As such, there appeared a demand for synthetic physical modeling to mimic the collective signaling patterns of neuronal ensembles [12, 9, 10]. The aim of several open-loop  and of the more recent closed-loop feedback-based control approaches [25, 26, 23, 19]
is to desynchronize the large network of neurons, without suppressing the very oscillatory activity of individual neurons. In such physical synthetic models, the output of neurons is typically described either by several sets of ordinary differential equations (ODE), by partial differential equations (PDE), or by a map-based definition.
At the same time, the explosive development of RL 
in recent years has offered a new data-driven methodology that could operate completely unaware of the physical world or of the underlying neuronal model. The Machine Learning (ML) techniques are now extensively used for analysis and prediction of complex systems[13, 21, 34, 24, 7, 32, 33] and it seems natural to propose this framework for the purposes of control in deep brain stimulation as well. RL is often difficult to apply to real-world applications because of the necessary exploration, which implies a large number of trial and errors, potentially with dramatic consequences, before being able to improve the policy. Nevertheless, DBS is a setting where those drawbacks are absent. Its action space can easily be constrained to ensure that the agent’s actions are harmless to the patient, and, depending on the DBS device, the frequency of decision making ranges from 60 Hz to 150 kHz , meaning that 1 million transitions may be collected in less than 2 to 5 hours on a single patient.
In this paper, we report creation of a convenient gym environment  for developing and comparing the interaction of RL agents with several types of neuronal models developed in computational neuroscience and physics.

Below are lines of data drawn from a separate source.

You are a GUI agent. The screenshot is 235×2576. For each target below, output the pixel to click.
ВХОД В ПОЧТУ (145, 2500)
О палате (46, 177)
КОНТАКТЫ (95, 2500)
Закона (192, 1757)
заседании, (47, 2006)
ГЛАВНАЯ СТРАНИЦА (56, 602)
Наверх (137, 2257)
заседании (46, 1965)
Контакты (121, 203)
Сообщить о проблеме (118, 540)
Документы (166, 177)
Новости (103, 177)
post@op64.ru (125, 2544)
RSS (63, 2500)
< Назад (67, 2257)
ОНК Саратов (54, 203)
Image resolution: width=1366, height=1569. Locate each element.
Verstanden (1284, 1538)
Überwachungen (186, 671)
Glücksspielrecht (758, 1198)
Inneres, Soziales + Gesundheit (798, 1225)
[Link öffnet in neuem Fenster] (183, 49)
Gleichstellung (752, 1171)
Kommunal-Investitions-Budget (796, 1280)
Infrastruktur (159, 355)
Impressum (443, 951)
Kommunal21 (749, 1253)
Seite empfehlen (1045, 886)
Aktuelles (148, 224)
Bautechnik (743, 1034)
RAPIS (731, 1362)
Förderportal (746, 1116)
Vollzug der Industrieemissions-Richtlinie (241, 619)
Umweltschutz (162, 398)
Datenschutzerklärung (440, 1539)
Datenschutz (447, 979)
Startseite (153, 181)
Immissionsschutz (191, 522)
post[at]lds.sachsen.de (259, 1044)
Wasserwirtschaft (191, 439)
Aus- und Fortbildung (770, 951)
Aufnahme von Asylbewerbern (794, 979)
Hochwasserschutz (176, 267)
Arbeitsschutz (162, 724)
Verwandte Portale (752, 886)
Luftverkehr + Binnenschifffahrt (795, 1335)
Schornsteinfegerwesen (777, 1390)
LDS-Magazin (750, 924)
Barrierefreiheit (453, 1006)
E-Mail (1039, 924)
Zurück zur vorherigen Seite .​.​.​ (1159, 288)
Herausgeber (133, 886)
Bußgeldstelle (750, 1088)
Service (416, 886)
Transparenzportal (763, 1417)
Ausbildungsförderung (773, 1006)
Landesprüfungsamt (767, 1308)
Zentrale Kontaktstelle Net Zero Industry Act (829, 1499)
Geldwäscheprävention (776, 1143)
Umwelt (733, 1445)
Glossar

The ODEs or descriptor maps are wrapped into the framework as individual environments, allowing to switch easily between environments, to use various RL models, and potentially multiple agents. Using this framework, we demonstrate successful suppression of the collective mode in three different types of oscillatory ensembles, using various policy-based approaches , and show the first demonstration of synchrony suppression using a pair of RL agents trained using PPO. The suppression workflow proposed here is universal and could be used to create benchmarks among different physical models, to create different control algorithms, and to pave the way towards the clinical realization of deep brain stimulation via RL. The policy gradient algorithm PPO used below can provide a robust data-driven control, agnostic of the neuronal model and promises pathways for integration with current clinical DBS systems.
2 The model
In this work, we train RL agents with proximal policy optimization [27, PPO] (see diagram of Fig. 1). Classically, training involves five main blocks for the control problem: Environment, Action, State, Reward, and Agent. The flow works as follows: the agent observes a state, then takes an action, next, the environment responds with a reward signal and the agent observes the new state of the environment, which closes the loop of interaction. We now describe each block, its characteristics, and its function in detail.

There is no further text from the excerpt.